In the exemplary embodiment, the camera unit 140 may include one or more cameras. For example, the camera unit 140 may photograph a user throwing a dart pin to obtain an image for determining whether the user matches a user playing a corresponding dart game. For example, the camera unit 140 may include a plurality of cameras, and one or more cameras among the plurality of cameras may photograph the dart target 200 and another one or more cameras among the plurality of cameras may photograph the user. For example, the plurality of cameras in the camera unit 140 may photograph the dart target 200 hit by the dart pin from different directions. Accordingly, a plurality of dart target images corresponding to one dart pin throw may be generated. The plurality of dart target images may be input to the dart pin location identification network model to be used to accurately identify hit location information of the dart pin in the dart target 200.

In the exemplary embodiment, The display unit 120 may display (output) information processed by the dart game apparatus 1000.

For example, the display unit 120 may display information related to the dart game based on play-related data from different device 2000 received through the network communication unit 150. Here, the information related to the dart game may be an image related to a player's play on the different device 2000, or may be an image generated based on dart game play result information of the different device 2000.

The display unit 120 may be provided on the front surface of the dart game device 1000.

For example, referring to FIG. 3A, the display unit 120 may be provided on the front surface of the dart game apparatus 1000 to display information related to the dart game.

In the present disclosure, the display unit 120 may include a plurality of display areas. For example, the display unit 120 may include a first display area 121 and a second display area 122. Each of the first display area 121 and the second display area 122 may be independently controlled by the control unit 100. Alternatively, each of the first display area 121 and the second display area 122 may be controlled by the control unit 100 such that a single image is implemented across the first display area 121 and the second display area 122. For example, the first display area 121 and the second display area 122 may operate in the form of display modules that are independent of each other. As another example, the first display area 121 and the second display area 122 may be one module rather than separate, independent modules.

In the exemplary embodiment, the first display area 121 is a display area in the form of surrounding the outer periphery of the dart target 200 and may output score information for the dart pin hit, an image corresponding to the dart pin hit, and the like when the dart pin hits the dart target 200. The second display area 122 may output a dart pin throw image of a user throwing a dart pin at the dart target 200. The second display area 122 may enlarge the dart target 200 hit by the dart pins and intuitively output the location within the dart target 200 where the dart pins have hit.

Items stored from a collection:
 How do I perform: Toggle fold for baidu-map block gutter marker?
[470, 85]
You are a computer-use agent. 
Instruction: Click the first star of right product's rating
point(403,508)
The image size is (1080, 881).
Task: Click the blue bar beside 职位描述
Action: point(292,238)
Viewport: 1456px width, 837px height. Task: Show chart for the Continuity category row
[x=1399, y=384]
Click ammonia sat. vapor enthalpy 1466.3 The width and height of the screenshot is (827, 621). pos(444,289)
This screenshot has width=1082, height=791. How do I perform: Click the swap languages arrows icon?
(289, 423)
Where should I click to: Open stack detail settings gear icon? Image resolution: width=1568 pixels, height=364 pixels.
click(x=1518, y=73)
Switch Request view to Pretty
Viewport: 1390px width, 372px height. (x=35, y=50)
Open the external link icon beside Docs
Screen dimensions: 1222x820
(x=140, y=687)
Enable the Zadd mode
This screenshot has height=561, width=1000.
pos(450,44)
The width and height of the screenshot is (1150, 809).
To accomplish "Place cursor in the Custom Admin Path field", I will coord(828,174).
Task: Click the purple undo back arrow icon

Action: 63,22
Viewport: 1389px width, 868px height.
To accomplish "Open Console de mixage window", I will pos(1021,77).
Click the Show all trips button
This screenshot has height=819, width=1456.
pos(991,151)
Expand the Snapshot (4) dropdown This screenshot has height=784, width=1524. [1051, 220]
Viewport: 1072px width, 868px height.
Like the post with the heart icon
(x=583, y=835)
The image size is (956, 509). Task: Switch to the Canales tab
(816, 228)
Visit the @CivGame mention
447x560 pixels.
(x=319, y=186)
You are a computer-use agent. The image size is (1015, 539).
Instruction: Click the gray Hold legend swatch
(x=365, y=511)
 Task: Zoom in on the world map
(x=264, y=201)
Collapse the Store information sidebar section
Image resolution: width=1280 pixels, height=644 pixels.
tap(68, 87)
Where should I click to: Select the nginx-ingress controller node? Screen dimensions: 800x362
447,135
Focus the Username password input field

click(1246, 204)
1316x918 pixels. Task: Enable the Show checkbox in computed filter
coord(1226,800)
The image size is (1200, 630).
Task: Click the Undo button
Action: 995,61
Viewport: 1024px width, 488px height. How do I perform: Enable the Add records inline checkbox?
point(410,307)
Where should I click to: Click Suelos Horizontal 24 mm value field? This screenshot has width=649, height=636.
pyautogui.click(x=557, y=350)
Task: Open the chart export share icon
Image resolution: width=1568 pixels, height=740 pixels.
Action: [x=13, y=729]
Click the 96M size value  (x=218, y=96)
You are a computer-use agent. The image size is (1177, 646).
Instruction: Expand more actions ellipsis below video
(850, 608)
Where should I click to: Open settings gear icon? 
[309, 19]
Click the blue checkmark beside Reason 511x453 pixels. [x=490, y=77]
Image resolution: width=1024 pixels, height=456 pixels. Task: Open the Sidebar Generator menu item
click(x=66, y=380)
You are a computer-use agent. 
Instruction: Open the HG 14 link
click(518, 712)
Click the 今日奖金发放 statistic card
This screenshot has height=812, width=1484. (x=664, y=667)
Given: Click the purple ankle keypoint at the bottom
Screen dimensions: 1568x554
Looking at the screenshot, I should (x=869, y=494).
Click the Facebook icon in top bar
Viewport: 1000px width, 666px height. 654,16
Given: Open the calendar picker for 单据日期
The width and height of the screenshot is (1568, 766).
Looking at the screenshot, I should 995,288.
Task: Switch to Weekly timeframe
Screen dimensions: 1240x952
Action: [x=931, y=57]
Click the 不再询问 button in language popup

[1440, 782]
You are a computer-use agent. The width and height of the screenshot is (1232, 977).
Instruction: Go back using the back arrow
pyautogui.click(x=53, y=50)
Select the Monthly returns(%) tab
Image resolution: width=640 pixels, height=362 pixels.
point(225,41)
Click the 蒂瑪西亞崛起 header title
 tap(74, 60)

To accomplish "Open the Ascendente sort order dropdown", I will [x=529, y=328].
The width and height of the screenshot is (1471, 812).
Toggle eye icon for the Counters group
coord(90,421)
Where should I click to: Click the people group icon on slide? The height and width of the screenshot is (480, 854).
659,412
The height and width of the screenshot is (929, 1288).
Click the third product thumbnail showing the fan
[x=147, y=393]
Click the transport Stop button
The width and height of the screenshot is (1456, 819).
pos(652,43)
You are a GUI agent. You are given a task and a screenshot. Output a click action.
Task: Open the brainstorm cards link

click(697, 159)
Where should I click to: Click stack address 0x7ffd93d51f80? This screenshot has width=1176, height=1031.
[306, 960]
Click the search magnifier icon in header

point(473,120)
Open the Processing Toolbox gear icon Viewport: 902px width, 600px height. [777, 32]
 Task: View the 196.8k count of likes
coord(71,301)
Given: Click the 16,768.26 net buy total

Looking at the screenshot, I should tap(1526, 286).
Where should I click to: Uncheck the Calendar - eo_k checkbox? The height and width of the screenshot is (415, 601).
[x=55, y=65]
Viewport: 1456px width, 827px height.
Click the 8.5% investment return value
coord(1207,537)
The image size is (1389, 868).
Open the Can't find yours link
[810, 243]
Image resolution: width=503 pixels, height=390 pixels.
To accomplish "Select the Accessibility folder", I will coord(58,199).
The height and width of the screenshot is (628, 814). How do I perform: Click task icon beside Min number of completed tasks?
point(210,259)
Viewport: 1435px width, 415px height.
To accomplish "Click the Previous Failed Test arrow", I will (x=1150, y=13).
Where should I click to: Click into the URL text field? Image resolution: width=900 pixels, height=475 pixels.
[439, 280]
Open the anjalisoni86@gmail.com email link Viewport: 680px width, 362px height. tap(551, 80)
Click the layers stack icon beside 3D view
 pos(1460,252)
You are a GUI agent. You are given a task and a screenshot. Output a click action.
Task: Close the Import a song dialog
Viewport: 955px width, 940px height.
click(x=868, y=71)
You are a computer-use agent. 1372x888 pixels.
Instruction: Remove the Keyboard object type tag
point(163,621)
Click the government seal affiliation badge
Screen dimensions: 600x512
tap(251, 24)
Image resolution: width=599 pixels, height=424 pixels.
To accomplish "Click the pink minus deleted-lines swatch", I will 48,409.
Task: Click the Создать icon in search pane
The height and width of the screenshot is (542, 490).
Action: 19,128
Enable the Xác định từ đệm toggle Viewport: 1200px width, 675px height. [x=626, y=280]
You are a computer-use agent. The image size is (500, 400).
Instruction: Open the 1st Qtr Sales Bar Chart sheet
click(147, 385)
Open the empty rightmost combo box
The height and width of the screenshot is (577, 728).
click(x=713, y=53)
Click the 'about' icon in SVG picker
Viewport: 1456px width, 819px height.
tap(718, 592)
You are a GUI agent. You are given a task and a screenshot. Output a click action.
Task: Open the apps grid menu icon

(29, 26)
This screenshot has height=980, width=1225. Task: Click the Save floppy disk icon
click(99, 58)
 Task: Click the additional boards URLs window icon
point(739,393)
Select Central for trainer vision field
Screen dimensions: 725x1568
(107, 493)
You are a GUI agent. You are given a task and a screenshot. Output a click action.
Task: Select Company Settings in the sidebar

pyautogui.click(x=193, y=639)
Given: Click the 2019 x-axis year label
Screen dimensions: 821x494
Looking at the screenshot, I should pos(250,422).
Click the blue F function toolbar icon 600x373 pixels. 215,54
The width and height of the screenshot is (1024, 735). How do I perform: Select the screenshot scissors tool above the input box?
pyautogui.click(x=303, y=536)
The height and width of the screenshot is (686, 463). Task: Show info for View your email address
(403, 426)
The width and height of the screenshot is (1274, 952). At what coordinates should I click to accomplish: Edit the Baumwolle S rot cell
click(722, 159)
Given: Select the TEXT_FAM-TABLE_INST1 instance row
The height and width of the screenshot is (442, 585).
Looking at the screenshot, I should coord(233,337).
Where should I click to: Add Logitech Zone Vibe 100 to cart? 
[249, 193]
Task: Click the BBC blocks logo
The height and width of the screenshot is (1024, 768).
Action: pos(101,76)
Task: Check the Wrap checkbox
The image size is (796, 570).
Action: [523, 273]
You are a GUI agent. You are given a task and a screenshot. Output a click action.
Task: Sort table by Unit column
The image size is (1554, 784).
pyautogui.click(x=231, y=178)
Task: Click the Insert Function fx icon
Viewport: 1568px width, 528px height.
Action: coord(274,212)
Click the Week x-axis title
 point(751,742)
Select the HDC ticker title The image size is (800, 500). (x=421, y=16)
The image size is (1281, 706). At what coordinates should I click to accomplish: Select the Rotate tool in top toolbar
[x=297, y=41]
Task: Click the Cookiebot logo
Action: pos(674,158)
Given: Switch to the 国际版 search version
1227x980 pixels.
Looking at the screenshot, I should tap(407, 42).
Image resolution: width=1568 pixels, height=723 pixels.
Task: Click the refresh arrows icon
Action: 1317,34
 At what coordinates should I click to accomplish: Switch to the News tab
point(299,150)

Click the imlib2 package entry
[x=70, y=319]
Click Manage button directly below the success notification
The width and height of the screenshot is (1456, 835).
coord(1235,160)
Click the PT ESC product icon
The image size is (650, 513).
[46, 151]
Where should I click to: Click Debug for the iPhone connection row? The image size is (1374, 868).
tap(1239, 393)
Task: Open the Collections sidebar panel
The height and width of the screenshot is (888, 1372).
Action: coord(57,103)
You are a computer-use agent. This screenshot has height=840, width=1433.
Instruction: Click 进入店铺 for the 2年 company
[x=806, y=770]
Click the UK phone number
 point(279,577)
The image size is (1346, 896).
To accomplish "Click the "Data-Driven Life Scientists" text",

**Work to be completed**
Reproduce the stretch of the dart game apparatus text from "For example, the display unit 120 may display" through "the dart game.".

**Result for this task**
For example, the display unit 120 may display information related to the dart game based on play-related data from different device 2000 received through the network communication unit 150. Here, the information related to the dart game may be an image related to a player's play on the different device 2000, or may be an image generated based on dart game play result information of the different device 2000.

The display unit 120 may be provided on the front surface of the dart game device 1000.

For example, referring to FIG. 3A, the display unit 120 may be provided on the front surface of the dart game apparatus 1000 to display information related to the dart game.